Panama City, Jul 30 (EFE).- The recent lack of rain has forced the Panama Canal to reduce the number of vessels that may pass through the interoceanic waterway each day to 32 starting on Sunday, a move that, in addition to reducing the Canal’s revenue, which is a key element in funding the country’s public coffers, will predictably increase the local maritime traffic jam.
The measure came into force just after midnight, when, like normal, some 50 vessels were in Panama Bay, on the Pacific Ocean side, waiting their turns to pass through the Canal, which lights up the horizon like a coastal city.
It’s important to note that a reduction in the number of daily transits over a prolonged period will increase the waiting time for some vessels, particularly those that don’t make a reservation to cross, the Panama Canal Authority (ACP) warned in the announcement of the move issued last week.

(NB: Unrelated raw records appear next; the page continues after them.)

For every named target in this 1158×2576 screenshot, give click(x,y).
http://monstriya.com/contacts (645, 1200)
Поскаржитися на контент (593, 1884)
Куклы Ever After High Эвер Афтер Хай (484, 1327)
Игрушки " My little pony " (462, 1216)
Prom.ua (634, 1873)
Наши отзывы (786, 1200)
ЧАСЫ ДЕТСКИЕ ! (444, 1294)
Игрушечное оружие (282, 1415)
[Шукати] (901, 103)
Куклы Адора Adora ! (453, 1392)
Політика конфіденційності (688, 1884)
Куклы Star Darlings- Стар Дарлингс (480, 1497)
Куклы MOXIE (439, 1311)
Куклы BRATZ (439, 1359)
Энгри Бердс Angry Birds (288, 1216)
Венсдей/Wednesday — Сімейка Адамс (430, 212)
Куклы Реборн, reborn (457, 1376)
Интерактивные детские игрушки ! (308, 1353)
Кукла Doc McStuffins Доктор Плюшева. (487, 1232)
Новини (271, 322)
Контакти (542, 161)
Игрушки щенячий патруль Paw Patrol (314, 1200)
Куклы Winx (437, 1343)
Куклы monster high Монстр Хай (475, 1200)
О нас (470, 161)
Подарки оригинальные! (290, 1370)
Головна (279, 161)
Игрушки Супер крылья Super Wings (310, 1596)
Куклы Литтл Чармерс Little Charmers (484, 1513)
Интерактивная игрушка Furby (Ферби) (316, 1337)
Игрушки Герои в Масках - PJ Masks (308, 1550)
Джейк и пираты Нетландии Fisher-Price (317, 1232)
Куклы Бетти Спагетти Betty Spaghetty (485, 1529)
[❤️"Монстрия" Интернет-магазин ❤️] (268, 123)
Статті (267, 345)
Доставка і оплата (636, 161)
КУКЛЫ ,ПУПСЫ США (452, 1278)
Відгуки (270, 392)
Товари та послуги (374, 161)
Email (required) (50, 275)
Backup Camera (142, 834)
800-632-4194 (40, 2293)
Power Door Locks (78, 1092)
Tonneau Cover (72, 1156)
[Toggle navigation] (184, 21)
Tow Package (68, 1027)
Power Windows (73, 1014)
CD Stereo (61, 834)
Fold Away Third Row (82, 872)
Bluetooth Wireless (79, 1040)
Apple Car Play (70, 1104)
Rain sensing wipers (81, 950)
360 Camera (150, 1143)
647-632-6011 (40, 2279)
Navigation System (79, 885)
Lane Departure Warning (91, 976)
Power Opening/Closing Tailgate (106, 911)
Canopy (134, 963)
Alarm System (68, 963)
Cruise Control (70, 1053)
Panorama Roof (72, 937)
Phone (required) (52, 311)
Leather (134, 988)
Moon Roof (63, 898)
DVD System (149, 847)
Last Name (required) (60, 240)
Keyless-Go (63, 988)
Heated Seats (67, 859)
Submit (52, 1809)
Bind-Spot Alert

Under normal circumstances, an average of 35-36 vessels transit the Canal each day, as Canal administrator Ricaurte Vasquez explained last month, so the new measure translates into a reduction of between three and four ships per day.
“There’s water (for the locks), but nowhere to store it,” a Canal worker told EFE at the original Miraflores locks, which have been in operation since the inauguration of the Canal in 1914 after it was constructed by the United States.
On Sunday morning, one of the vessels that passed through the locks was a Panamanian-flagged bulk carrier, and in about an hour, after paying the transit fee of some $150,000, it moved into the first lock guided by tugboats after which the large gates closed and the lock filled with water.
The ship ascended through the set of locks to a height of some 27 meters (about 89 feet) above the sea level of the Pacific Ocean, and then sailed for eight to 10 hours until it reached the Caribbean.
The Panama Canal is a vital connection point for 180 maritime routes that link 1,920 ports in 170 countries. About 3 percent of the world’s trade passes through it each year and during Fiscal Year 2022, the Canal provided an historic revenue amount of $2.494 billion to the Panamanian government.
In the announcement of the new restrictions “until further notice,” the Canal Authority specified that each day 22 ships will be allowed to pass through the Miraflores Panamax locks and 10 will pass through the larger Neopanamax locks, the latter of which were inaugurated in 2016 after the long-planned expansion of the Canal to accommodate more and larger vessels.
Panama’s climate dynamics on the Pacific side are governed by a rainy season and a dry season with – during a normal yearly cycle – the former beginning in May lasting approximately until November, and the latter lasting from December to April. On the Caribbean side, however, it rains almost all year.
The ACP explained that the new measure was necessary despite the “arrival of the rainy season” on the Isthmus of Panama and the ongoing water conservation measures the ACP has implemented in recent months to mitigate the “adverse effects” of the prolonged dry season in the Canal basin.
With more than 14,000 ships transiting the Canal each year, the waterway is fed by the Gatun (1913) and Alhajuela (1935) artificial lakes, which also supply water to Panama City, its metropolitan area and hinterland, where nearly half the country’s population of 4.2 million live.
But the water supplied to the Canal by these lakes is insufficient, and authorities need to find new water storage sites in a country that has the world’s fifth largest amount of yearly rainfall and is No. 1 in Central America in this regard.
And Panama is certainly not immune to the effects of the climate crisis.
The manager of the Canal’s Water Division, Erick Cordoba, said that – according to the Canal’s internal publication “El Faro” – an “extensive dry season” is presently being experienced, with it being five-and-a-half months since any significant rainfall has been registered in the Canal basin, that period being just two weeks shorter than the longest dry season on record.
Consequently, Cordoba noted, “We’d face a very difficult 2024 if the lakes’ (water) level does not recover, after all the liquid that we’ve had to use in recent months” with “almost zero” rainfall.